El material »
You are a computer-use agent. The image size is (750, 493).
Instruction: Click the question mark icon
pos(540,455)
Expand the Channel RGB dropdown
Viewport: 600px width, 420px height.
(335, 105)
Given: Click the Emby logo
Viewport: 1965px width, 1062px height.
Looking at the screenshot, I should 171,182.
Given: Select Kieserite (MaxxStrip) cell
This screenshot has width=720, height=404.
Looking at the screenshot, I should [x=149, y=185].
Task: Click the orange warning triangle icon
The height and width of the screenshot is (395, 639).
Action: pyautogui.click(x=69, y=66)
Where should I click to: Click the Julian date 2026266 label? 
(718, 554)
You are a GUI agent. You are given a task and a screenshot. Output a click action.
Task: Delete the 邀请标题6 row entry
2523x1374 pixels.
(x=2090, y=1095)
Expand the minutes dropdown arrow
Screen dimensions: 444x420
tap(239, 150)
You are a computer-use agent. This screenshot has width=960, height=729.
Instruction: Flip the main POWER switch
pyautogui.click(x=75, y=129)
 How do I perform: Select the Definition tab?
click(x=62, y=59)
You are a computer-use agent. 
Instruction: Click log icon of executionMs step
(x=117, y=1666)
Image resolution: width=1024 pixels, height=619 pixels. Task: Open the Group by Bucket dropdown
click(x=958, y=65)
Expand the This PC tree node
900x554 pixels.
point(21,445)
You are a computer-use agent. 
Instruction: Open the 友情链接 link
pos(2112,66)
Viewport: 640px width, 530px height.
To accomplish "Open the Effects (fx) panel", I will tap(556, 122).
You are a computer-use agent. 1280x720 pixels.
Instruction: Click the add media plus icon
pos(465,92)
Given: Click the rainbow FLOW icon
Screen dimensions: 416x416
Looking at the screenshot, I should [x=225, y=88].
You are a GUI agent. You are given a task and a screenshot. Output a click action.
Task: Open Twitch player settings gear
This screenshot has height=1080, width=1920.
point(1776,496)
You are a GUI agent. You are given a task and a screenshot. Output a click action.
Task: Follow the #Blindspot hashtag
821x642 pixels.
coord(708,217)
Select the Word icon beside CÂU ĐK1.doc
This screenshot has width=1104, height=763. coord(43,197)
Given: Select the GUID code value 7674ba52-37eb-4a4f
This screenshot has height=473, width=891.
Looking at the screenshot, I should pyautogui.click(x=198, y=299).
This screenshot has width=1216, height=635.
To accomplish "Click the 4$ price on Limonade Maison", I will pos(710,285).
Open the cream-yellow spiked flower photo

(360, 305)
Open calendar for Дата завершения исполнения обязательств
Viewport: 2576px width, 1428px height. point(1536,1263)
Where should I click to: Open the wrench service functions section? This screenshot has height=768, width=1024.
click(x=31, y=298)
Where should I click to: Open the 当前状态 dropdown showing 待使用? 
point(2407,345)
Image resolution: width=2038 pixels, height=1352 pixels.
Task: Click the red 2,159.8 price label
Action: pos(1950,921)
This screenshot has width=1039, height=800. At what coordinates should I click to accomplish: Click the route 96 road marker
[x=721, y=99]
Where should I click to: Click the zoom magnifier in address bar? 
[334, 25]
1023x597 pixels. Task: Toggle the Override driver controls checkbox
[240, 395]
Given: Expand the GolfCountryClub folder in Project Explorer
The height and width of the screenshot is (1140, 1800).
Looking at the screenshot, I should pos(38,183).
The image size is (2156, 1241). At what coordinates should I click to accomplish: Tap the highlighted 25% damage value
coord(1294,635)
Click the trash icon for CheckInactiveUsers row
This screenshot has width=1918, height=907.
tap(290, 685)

Requisitos »
Reúne todas las líneas del material en las que aparece la palabra "price" y cópialas completas.

Solución »
To accomplish "Click the 4$ price on Limonade Maison", I will pos(710,285).
Task: Click the red 2,159.8 price label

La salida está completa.